Figure 4.

α5 Depletion downregulated fibronectin assembly in fibroblasts and showed reduced effects on promoting cancer cell migration and invasion. (A) Expression levels of α5 and selected markers were determined by western blotting in CCD‐18Co vector cells and CCD‐18Co sgRNA cells with or without TGF‐β activation. β‐Actin served as loading control. A representative result of three independent experiments is shown. (B) Immunostaining of fibronectin (red) in CCD‐18Co vector cells and CCD‐18Co sgRNA cells. F‐actin is stained with phalloidin‐647 (red) and DNA was stained with DAPI (blue). Scale bar: 20 μm. (C) α5 Depletion in fibroblasts affected cancer cell morphology in the coculture system. Representative images of SW480‐GFP cocultured with control fibroblasts (CCD‐18Co vector) or with α5‐depleted fibroblasts (CCD‐18Co sgRNA).

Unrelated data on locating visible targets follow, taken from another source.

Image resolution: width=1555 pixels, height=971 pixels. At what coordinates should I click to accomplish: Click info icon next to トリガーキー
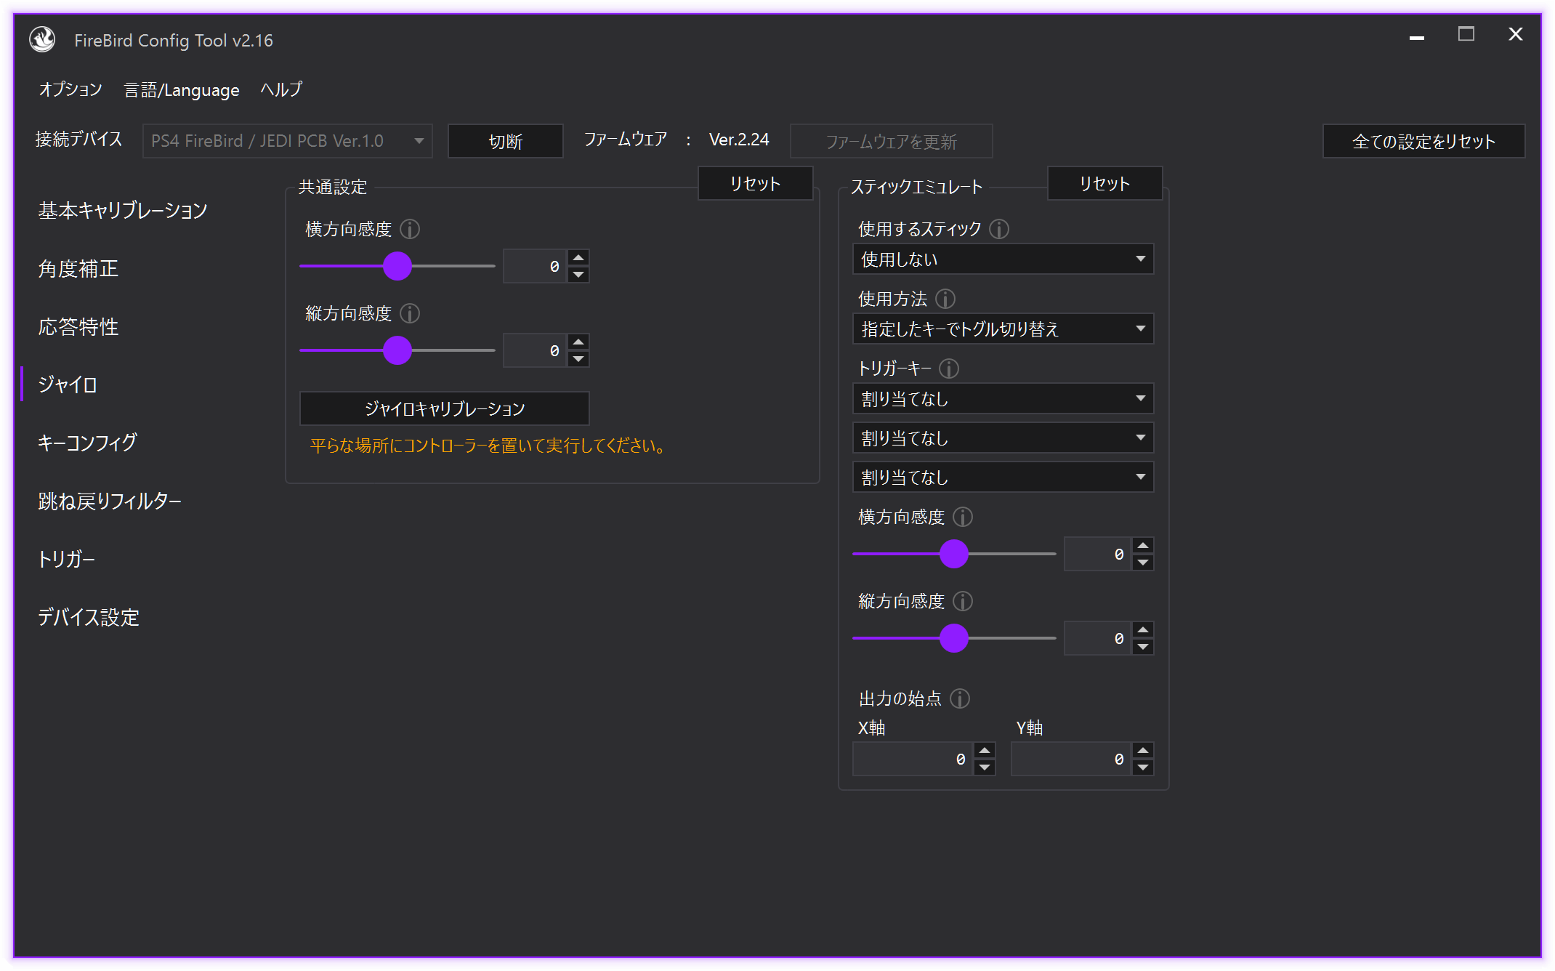tap(949, 369)
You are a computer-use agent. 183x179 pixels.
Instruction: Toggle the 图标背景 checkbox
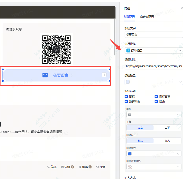[x=156, y=97]
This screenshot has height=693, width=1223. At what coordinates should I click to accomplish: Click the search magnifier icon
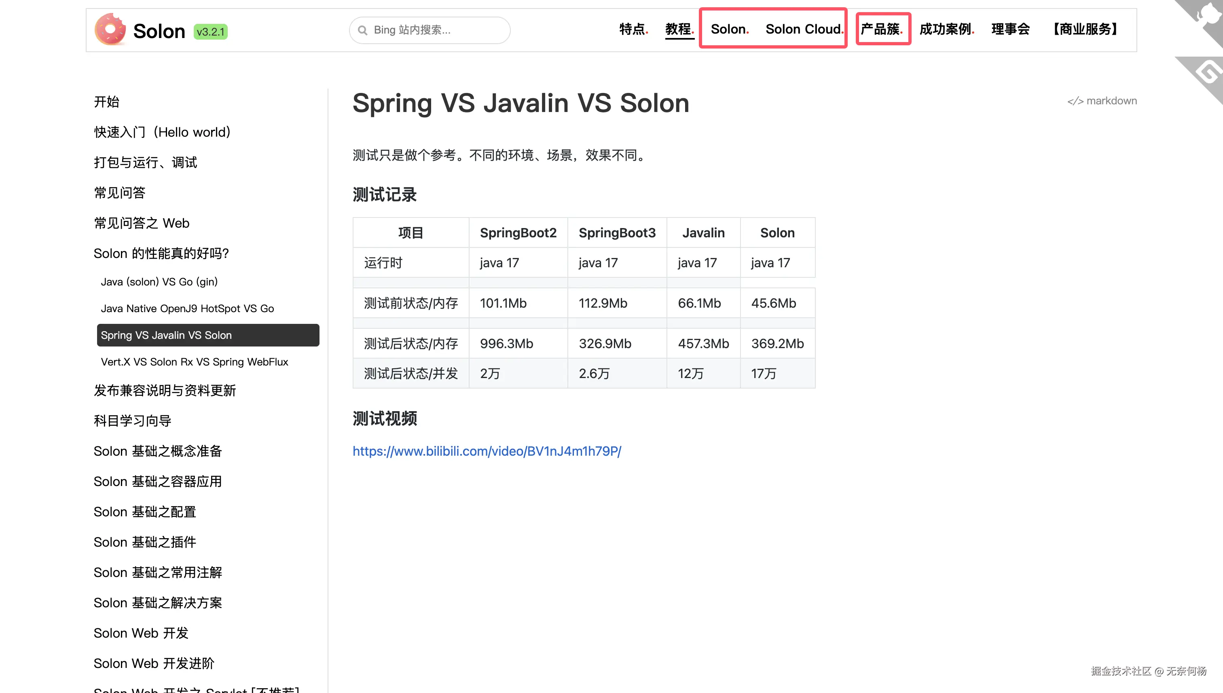[363, 30]
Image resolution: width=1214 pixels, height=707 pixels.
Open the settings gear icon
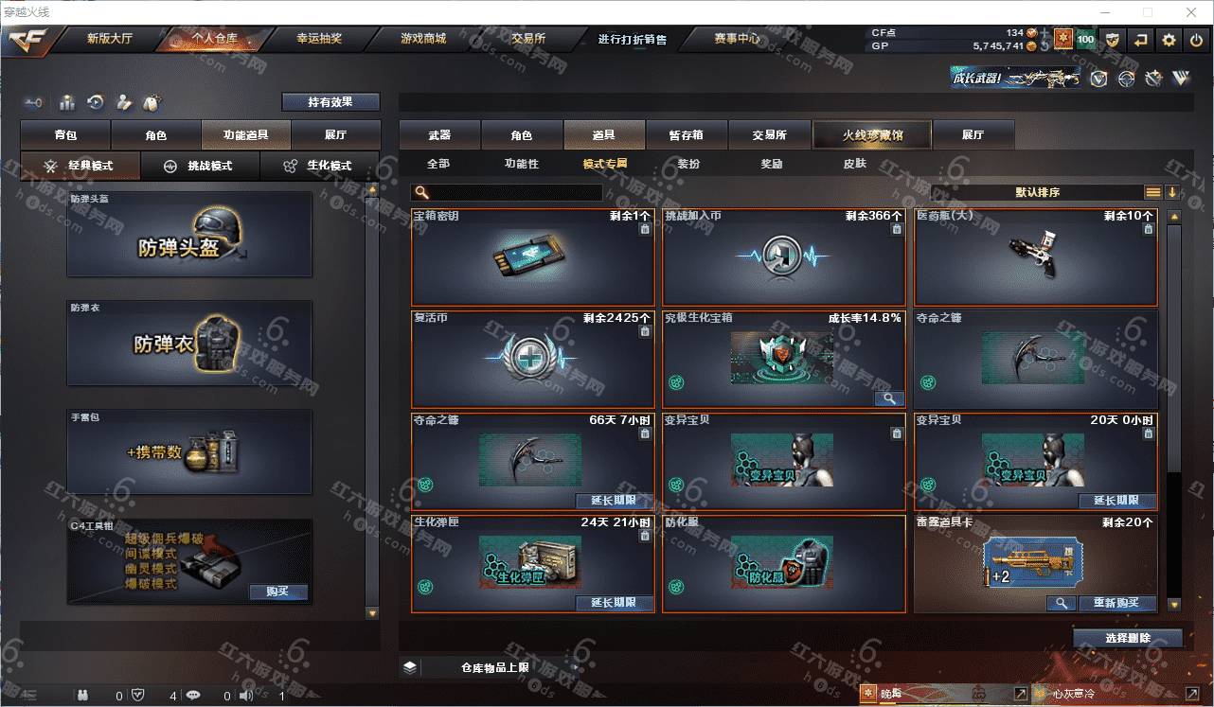1169,40
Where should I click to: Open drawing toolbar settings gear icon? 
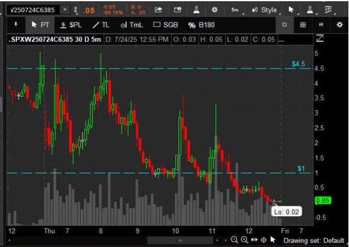click(339, 25)
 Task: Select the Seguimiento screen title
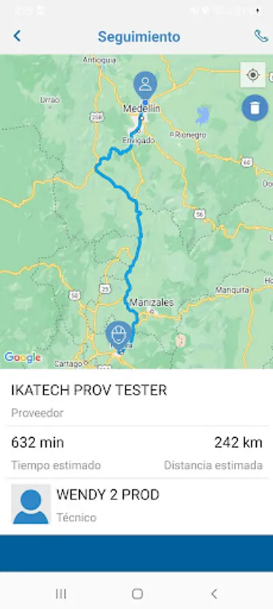click(139, 37)
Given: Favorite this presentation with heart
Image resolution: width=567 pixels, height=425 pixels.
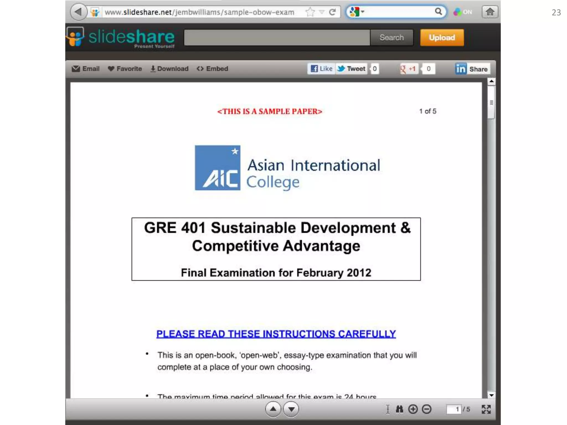Looking at the screenshot, I should point(125,69).
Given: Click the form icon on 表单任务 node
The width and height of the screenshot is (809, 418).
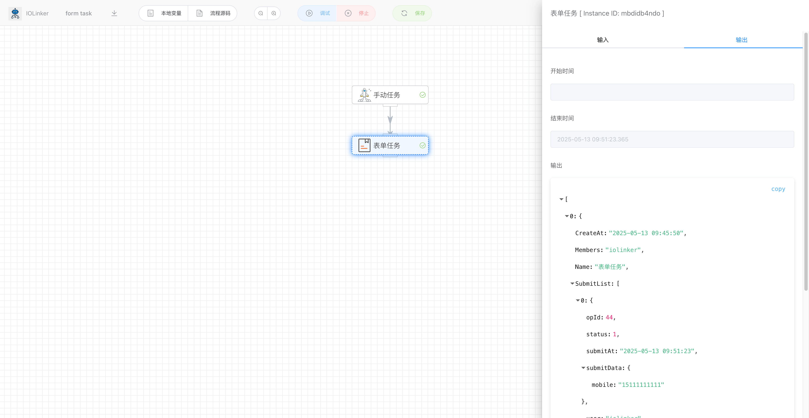Looking at the screenshot, I should (364, 145).
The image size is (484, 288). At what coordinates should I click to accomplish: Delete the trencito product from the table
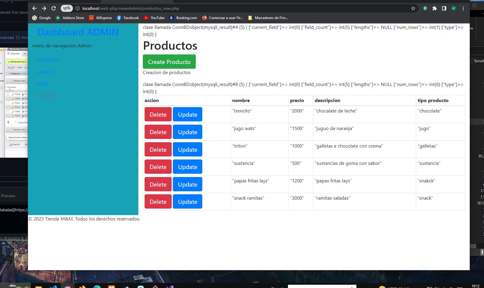158,114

The α5 was shown in red, F‐actin was stained with phalloidin‐647 (purple) and DNA was stained with DAPI (blue). Scale bar: 20 μm. (D–G) The α5 depletion in fibroblasts showed reduced effects on promoting cancer cell migration and invasion compared with the wild‐type fibroblasts. SW480‐GFP cells were cultured alone or cocultured with CCD‐18Co vector control cells or with α5‐depleted CCD‐18Co cells (CCD‐18Co sgRNA) in Transwell inserts with or without Matrigel. (D,F) Serum‐induced Transwell migration calculated after 16 h. SW480‐GFP cells migrating to the lower chamber were observed under a fluorescence microscope and were counted. Scale bar: 200 μm. (E,G) Serum‐induced cell invasion calculated after 22 h. SW480‐GFP cells that invaded through the Matrigel to the lower chamber were observed under a fluorescence microscope and were counted. Scale bar: 200 μm. Error bars, SEM (n = 3). ***P < 0.001 (one‐way ANOVA).